Egypt’s pivot to the east has been dramatic, too. Cairo, which, the New York Times reported, has re­ceived as much as $70 billion in US aid since the ouster of the Soviet ambassador there in 1973, has been assumed to be a key US ally. How­ever, with the signing of a prelimi­nary agreement to share airbases with Russia, as well as the expected resumption of desperately needed Russian tourism to Egypt’s coastal resorts, Putin’s influence appears firmly in the ascendant.

The Russian leader is not without competition, however.

French President Emmanuel Ma­cron is a new kid on the block who seems determined to challenge Moscow’s dominance in the Middle East. With Washington’s disengage­ment, Macron sees an opportunity for a greater political role and eco­nomic dividends.
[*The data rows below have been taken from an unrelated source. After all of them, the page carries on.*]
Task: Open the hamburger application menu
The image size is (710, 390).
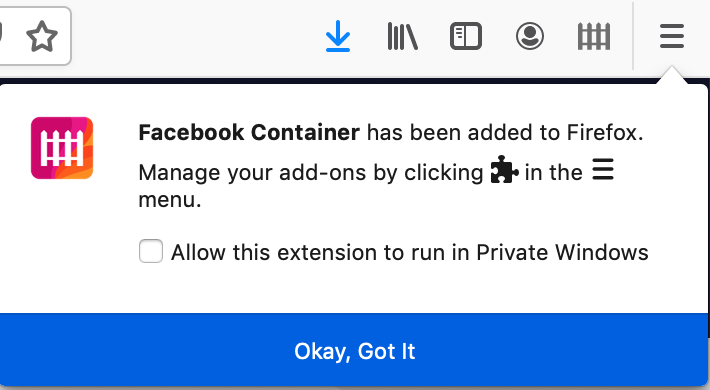Action: pos(672,36)
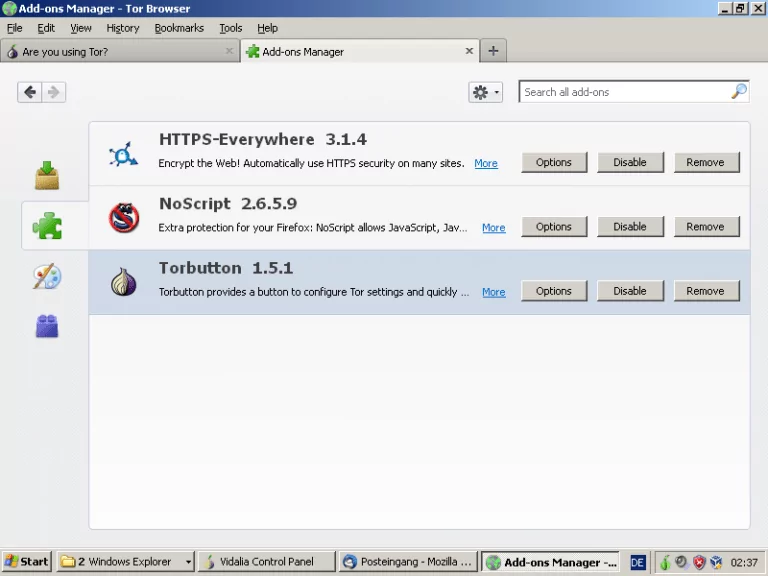Click the back navigation arrow
This screenshot has height=576, width=768.
(30, 92)
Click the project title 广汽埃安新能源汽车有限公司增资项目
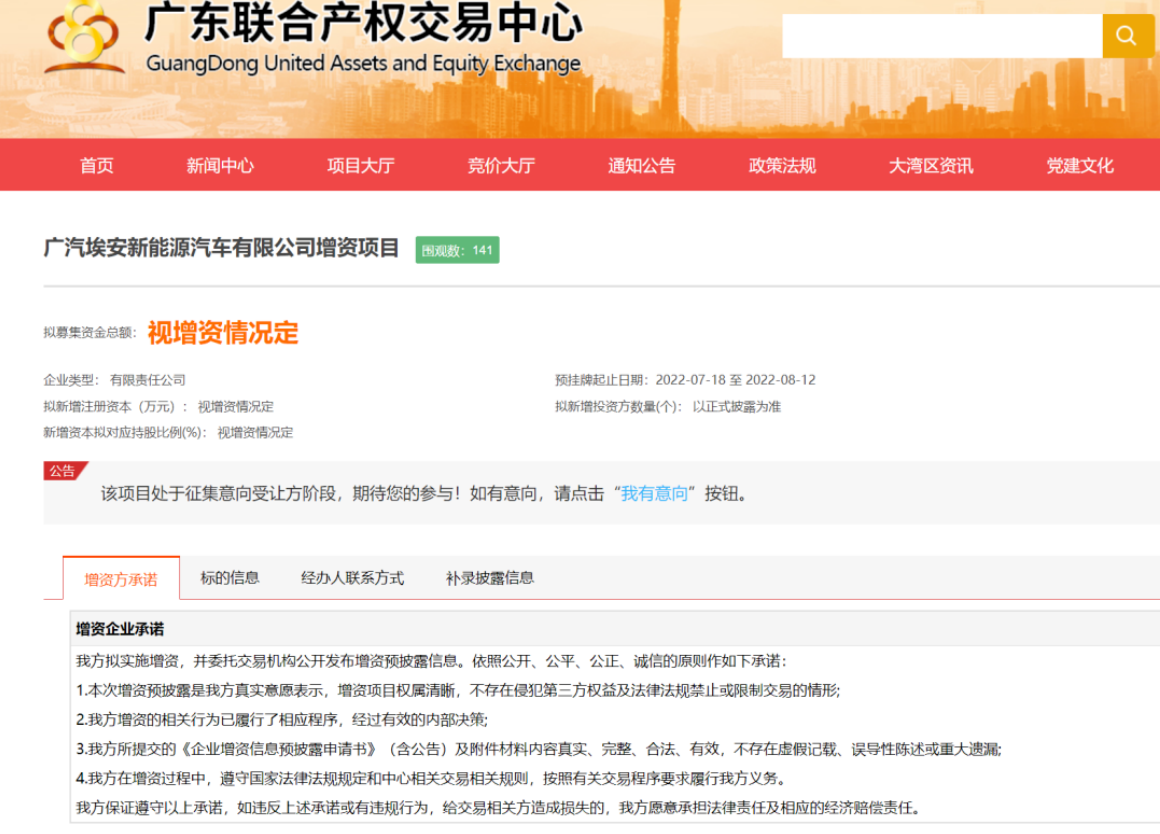The width and height of the screenshot is (1160, 834). point(221,248)
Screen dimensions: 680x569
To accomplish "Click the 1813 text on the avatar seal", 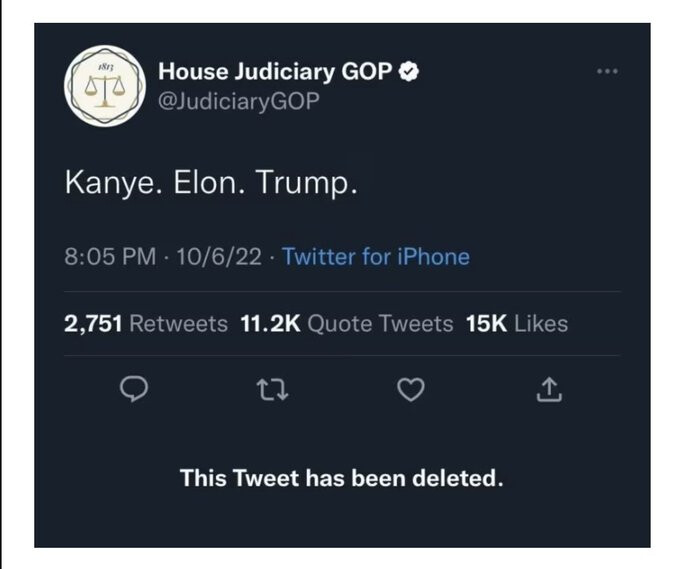I will click(x=106, y=67).
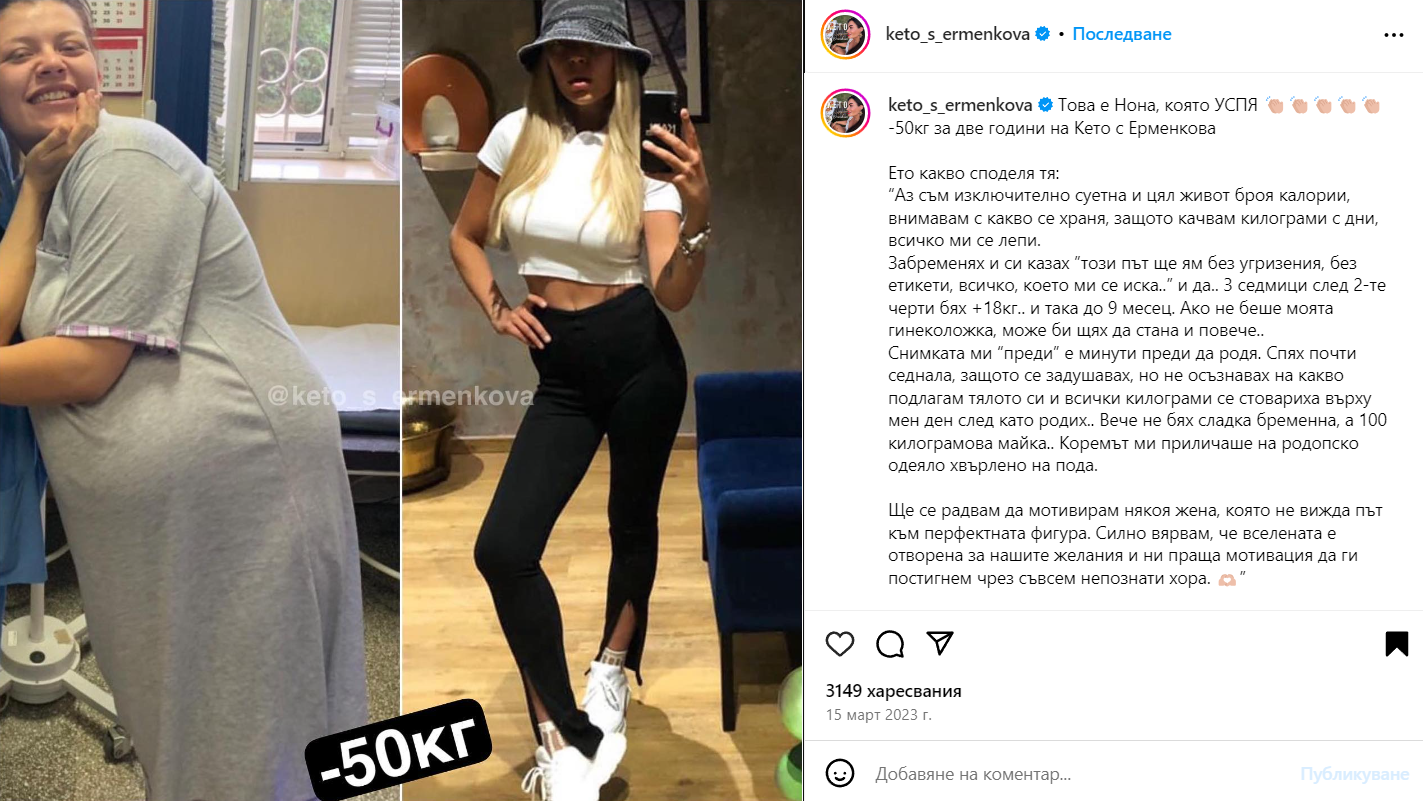This screenshot has height=801, width=1423.
Task: Like the post with the heart icon
Action: tap(840, 644)
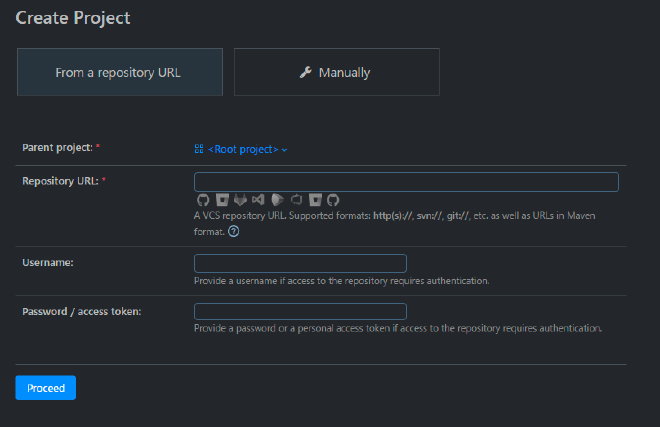
Task: Pick the Bitbucket Server icon before the last GitHub icon
Action: tap(315, 200)
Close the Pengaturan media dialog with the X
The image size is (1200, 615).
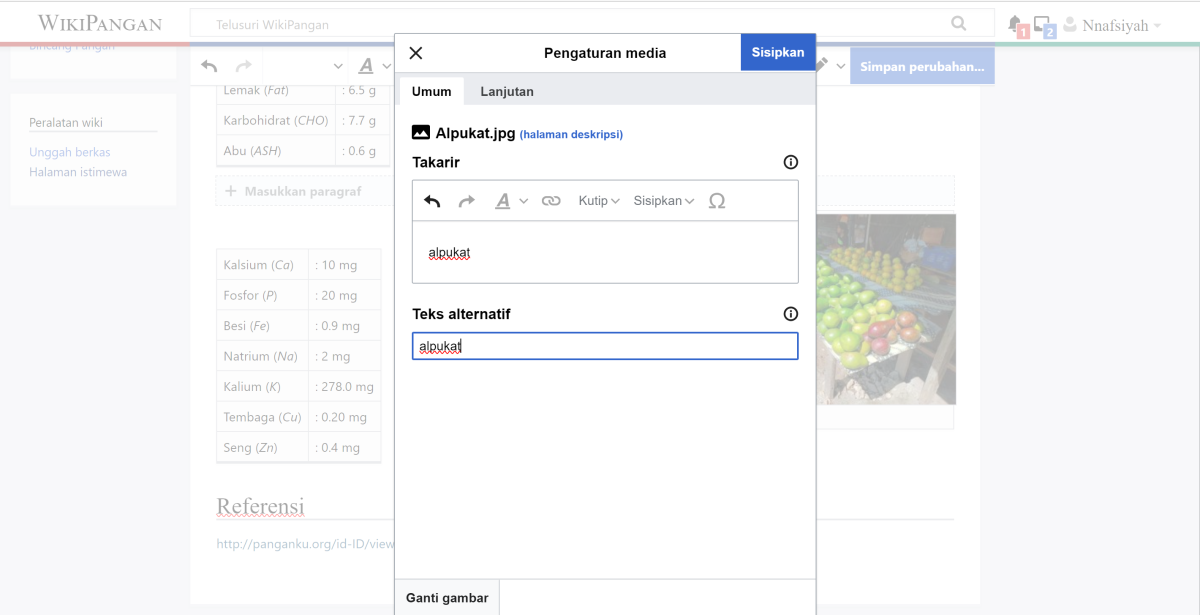point(415,52)
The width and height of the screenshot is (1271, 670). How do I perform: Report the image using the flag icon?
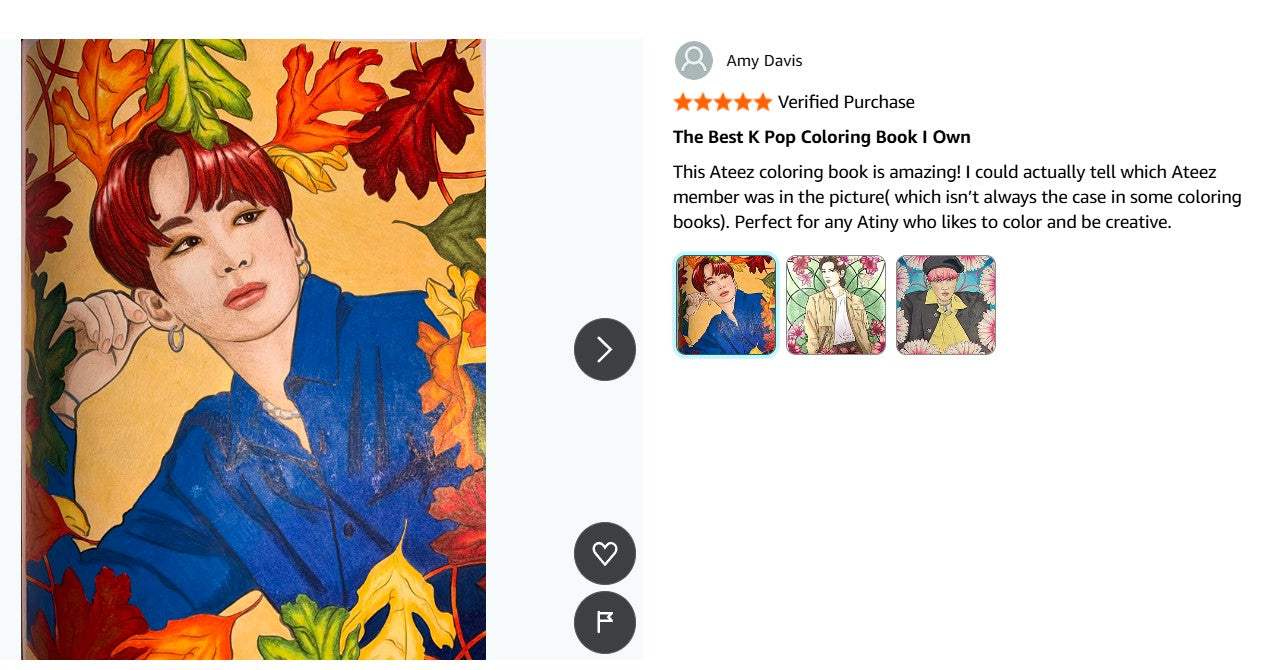pos(604,622)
His ambition is only equalled by his energy. In December, he made official visits to Algeria and Qatar. In Paris, he hosted Israeli Prime Minister Binyamin Netanyahu to discuss peace plans. For Leba­non, he not only staged an elabo­rate Paris support conference but proved instrumental in resolving the crisis sparked by Prime Minister Saad Hariri’s shock resignation an­nouncement.

It is unclear how different vi­sions will define the two powers’ strategies. Less constrained as Rus­sia is by a compromising attitude towards Iran, France has spoken sharply against Tehran’s designs. To “the Iranian presence and the desire to make an axis from the Mediterranean to Tehran, (I say) no!” French Foreign Affairs Minis­ter Jean-Yves Le Drian said recently.

Moscow and Paris are equally attentive to events in Libya, with Russia eyeing a political-military role there. Libya can be a source of competition but could offer Paris and Moscow common ground, with both seemingly keen on maintain­ing close relations with the coun­try’s strongman, Khalifa Haftar.

In a Middle East increasingly outside the US radar and beset by security threats and uncertainties, it remains to be seen how Russia and its competitors will define the endgames.

Simon Speakman Cordall is a section editor with The Arab Weekly.